• [Exercise materials]:
— Begin —
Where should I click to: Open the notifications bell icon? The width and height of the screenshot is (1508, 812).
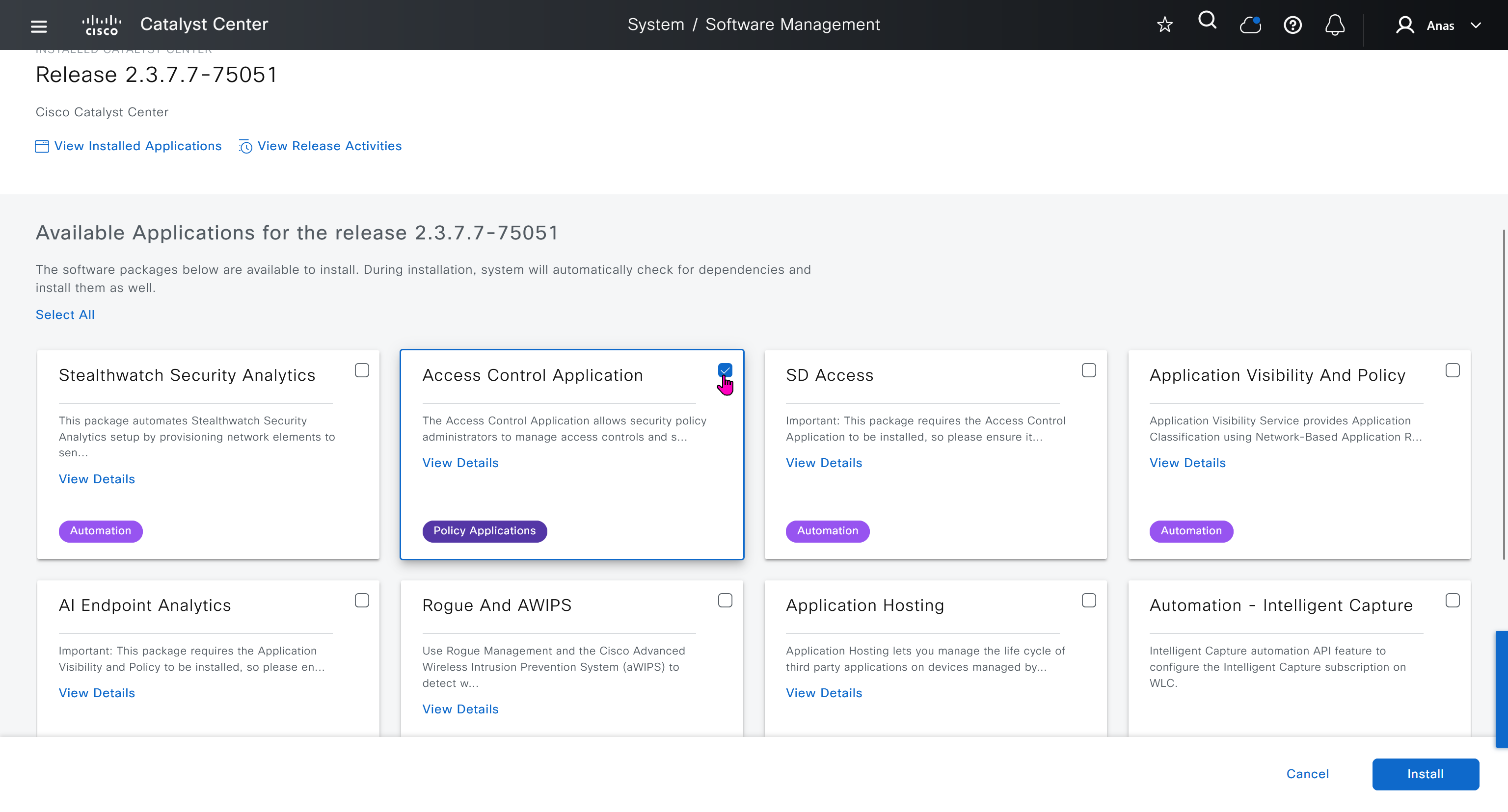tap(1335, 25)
— End —
— Begin —
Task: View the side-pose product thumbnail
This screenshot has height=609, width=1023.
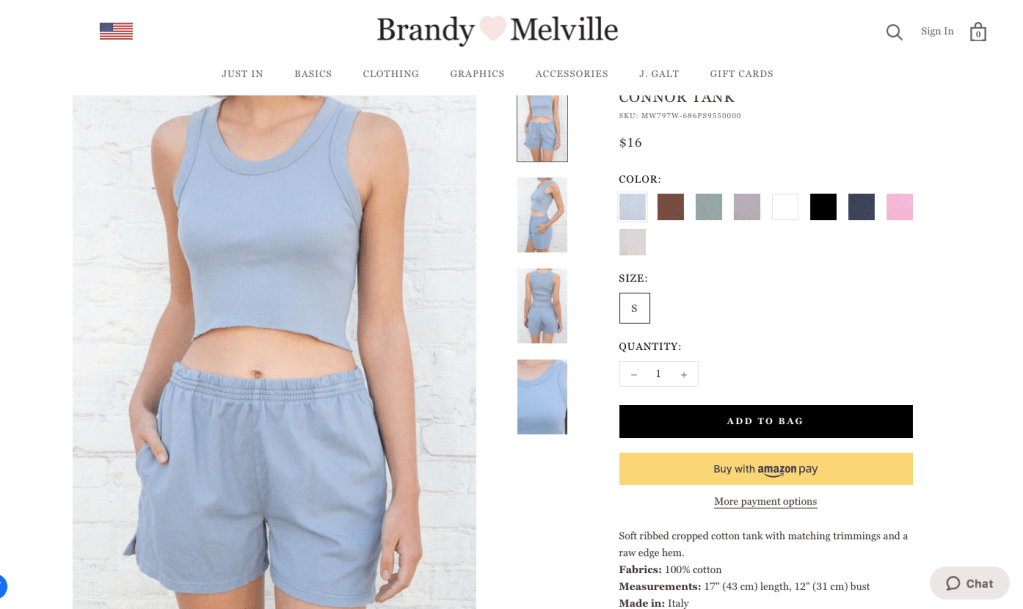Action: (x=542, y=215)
— End —
• [Work to be completed]:
Transcribe the lines starting at the one containing "Where should I" and ending at the one containing "tap(1335, 25)", with the pictures left out.

• [Final result]:
Where should I click to: Open the notifications bell icon? The width and height of the screenshot is (1508, 812).
tap(1335, 25)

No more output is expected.